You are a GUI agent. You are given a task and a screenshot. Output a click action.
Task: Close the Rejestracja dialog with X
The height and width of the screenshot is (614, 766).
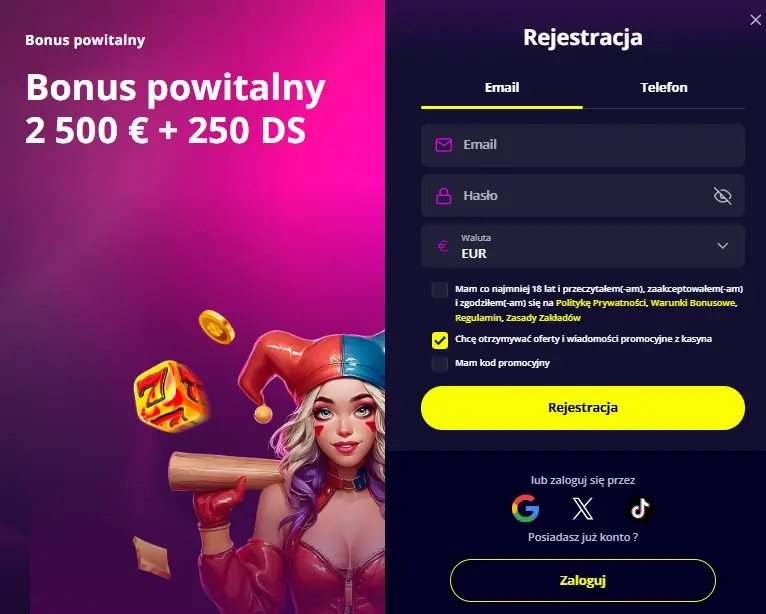click(755, 20)
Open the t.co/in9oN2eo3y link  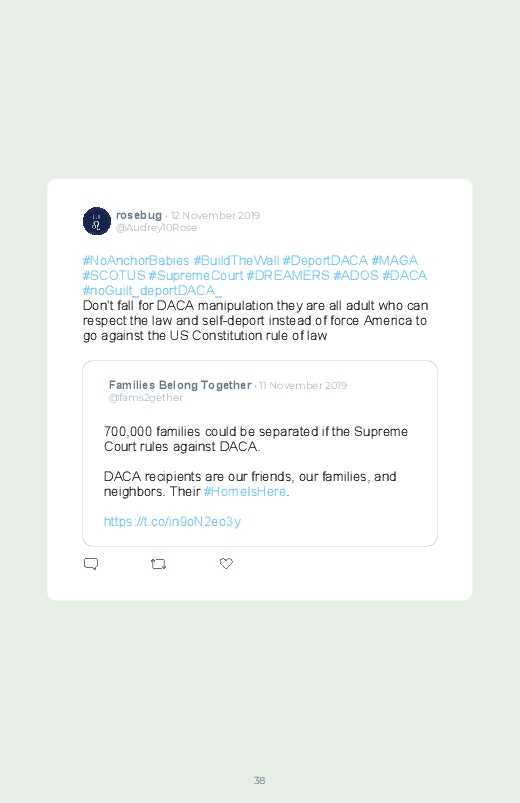(x=172, y=521)
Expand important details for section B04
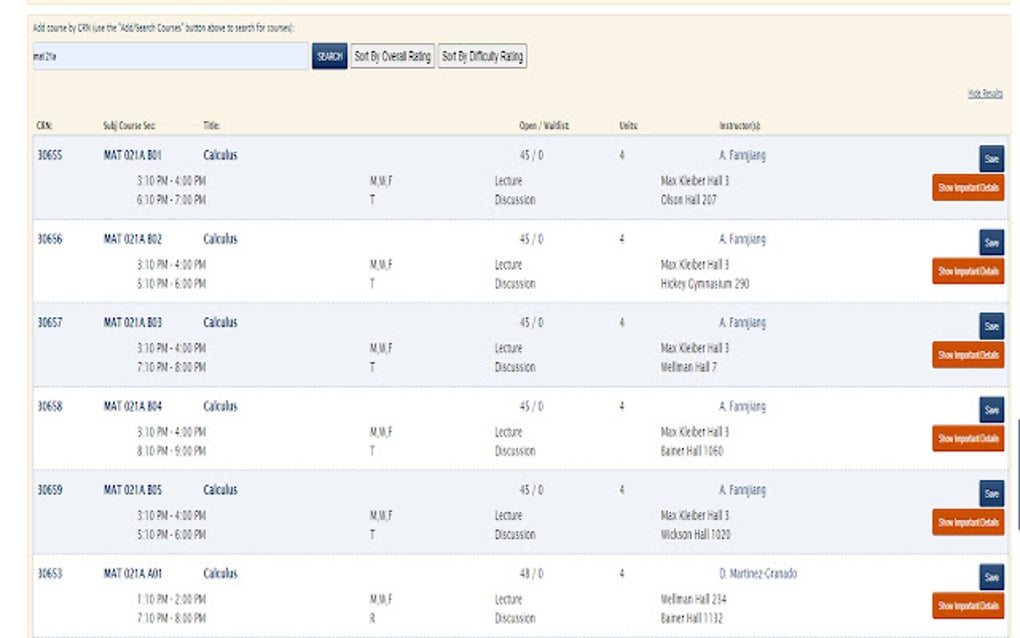Image resolution: width=1020 pixels, height=638 pixels. coord(968,438)
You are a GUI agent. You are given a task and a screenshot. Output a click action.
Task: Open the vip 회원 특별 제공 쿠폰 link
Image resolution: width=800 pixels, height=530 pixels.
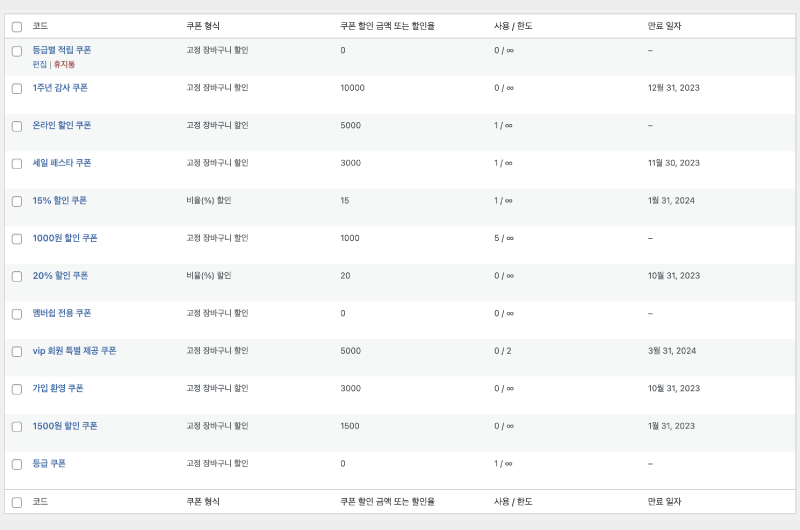[x=74, y=351]
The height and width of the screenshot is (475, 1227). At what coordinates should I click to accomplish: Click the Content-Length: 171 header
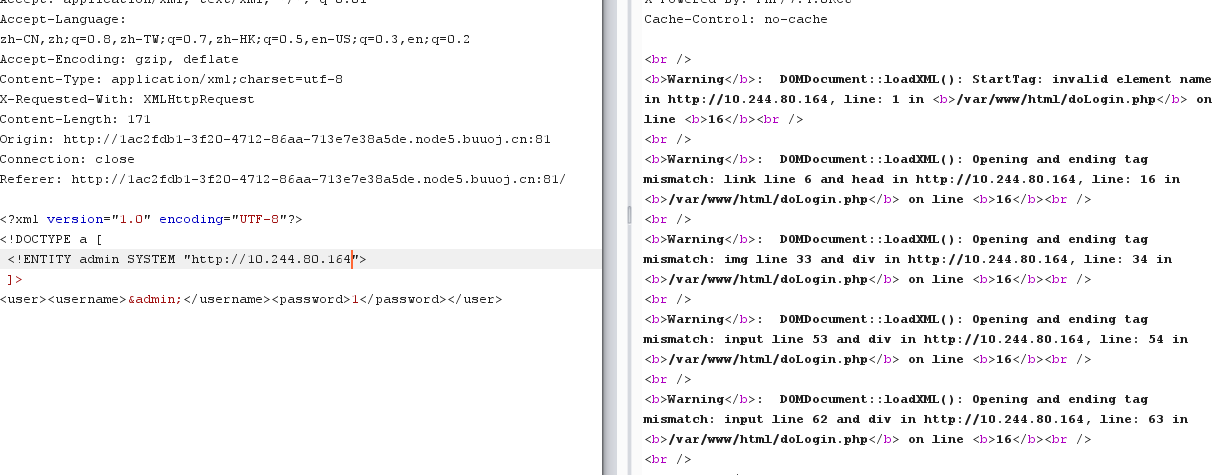[75, 119]
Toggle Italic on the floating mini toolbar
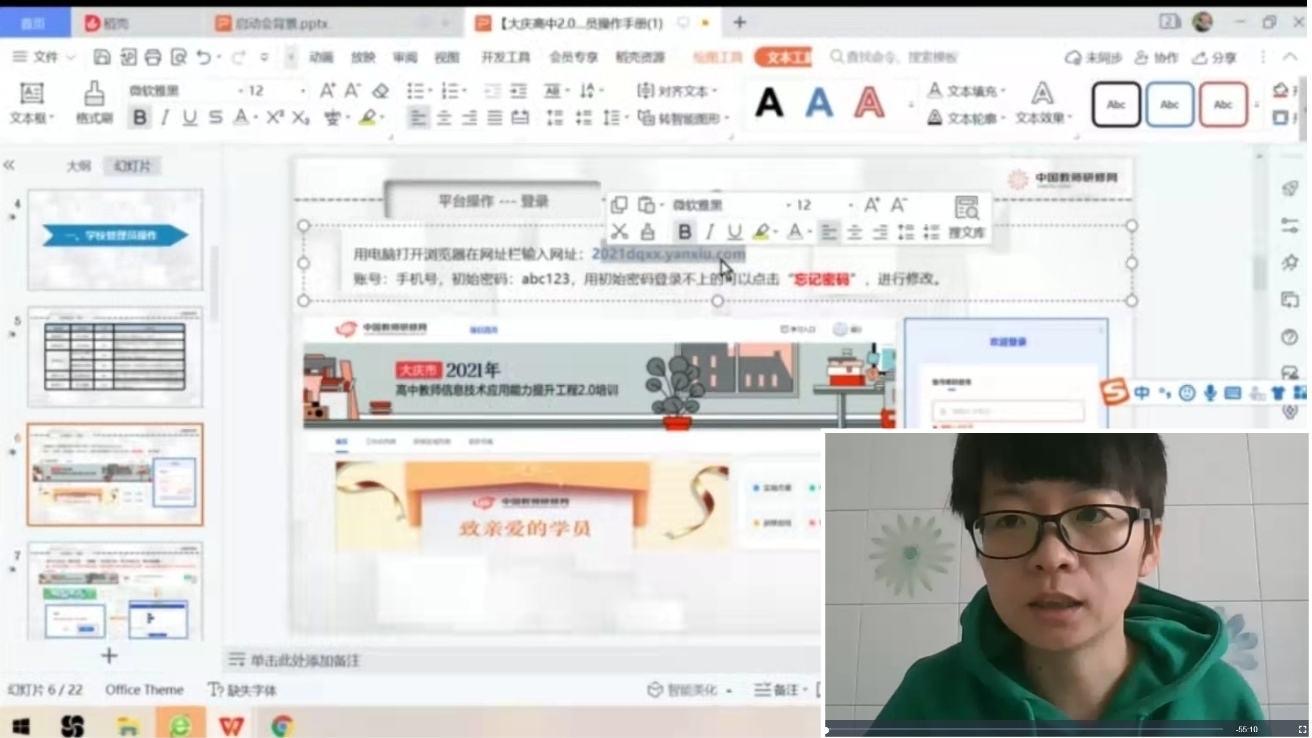1312x738 pixels. pos(710,232)
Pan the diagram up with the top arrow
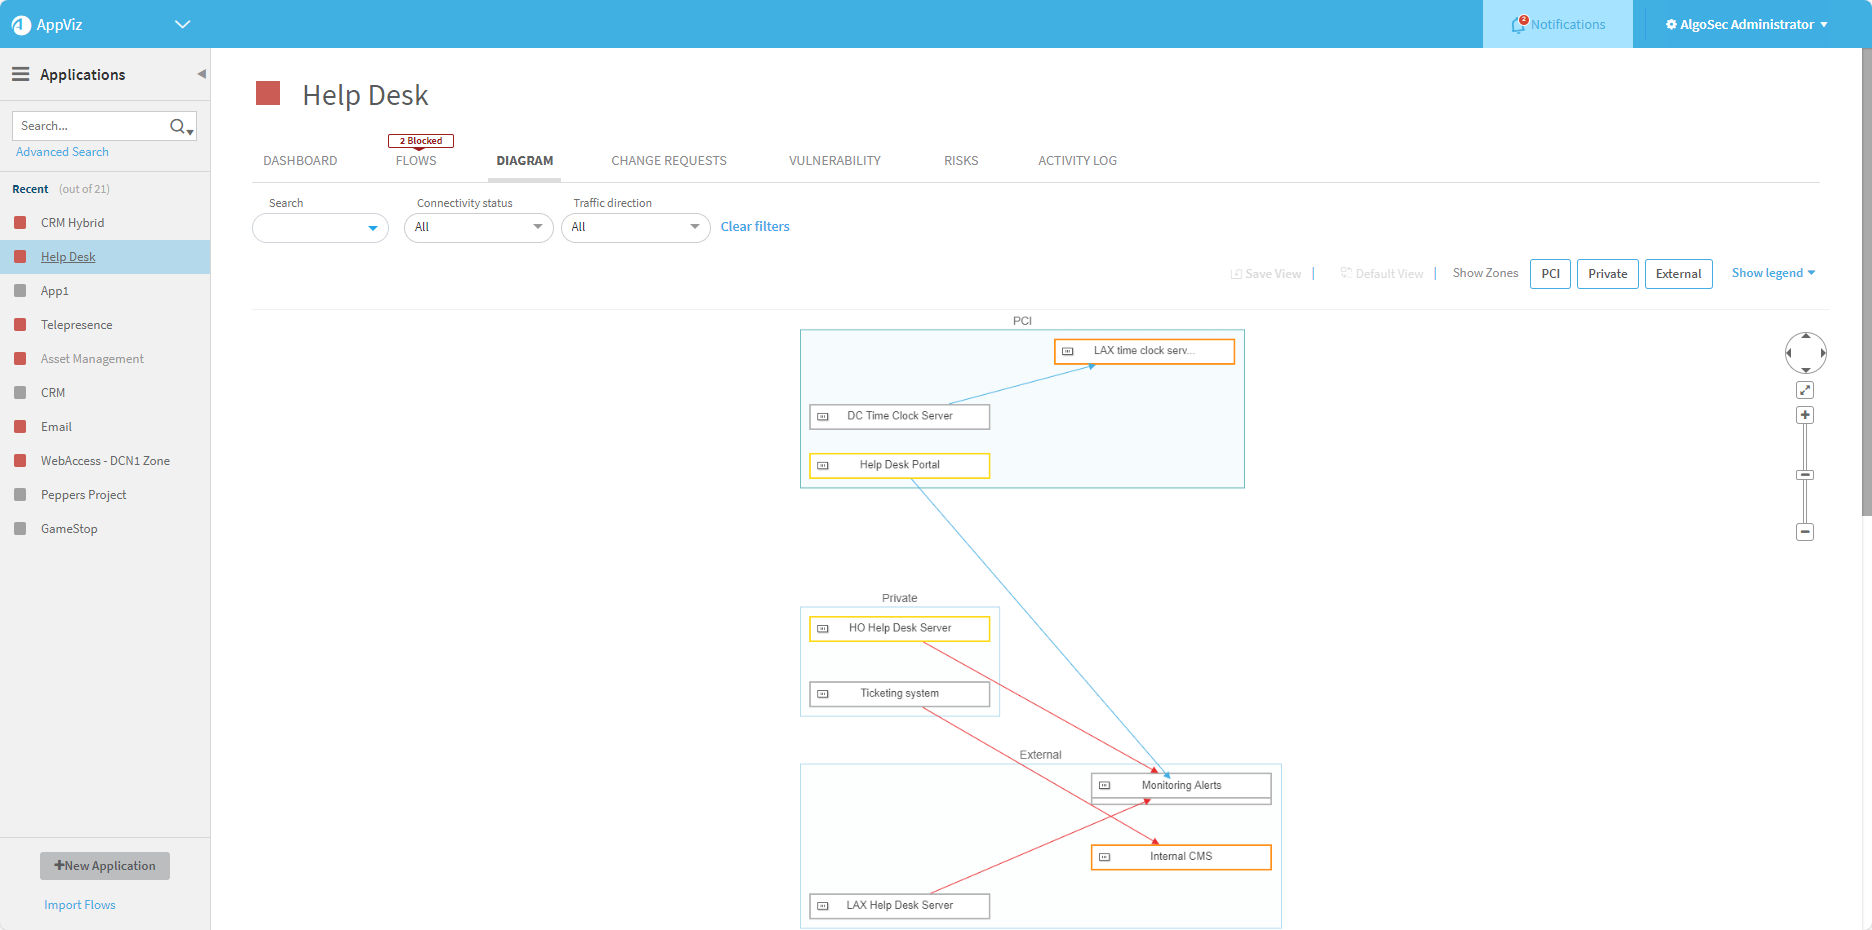The width and height of the screenshot is (1872, 930). [1806, 337]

------------------------------------

Your goal: From the line containing "Toggle Italic on the floating mini toolbar" to the end of the listing, restate each line word for word and nothing more; the pictures stay out.

Answer below:
Toggle Italic on the floating mini toolbar
1312x738 pixels. pos(710,232)
Pan the diagram up with the top arrow
The width and height of the screenshot is (1872, 930). [1806, 337]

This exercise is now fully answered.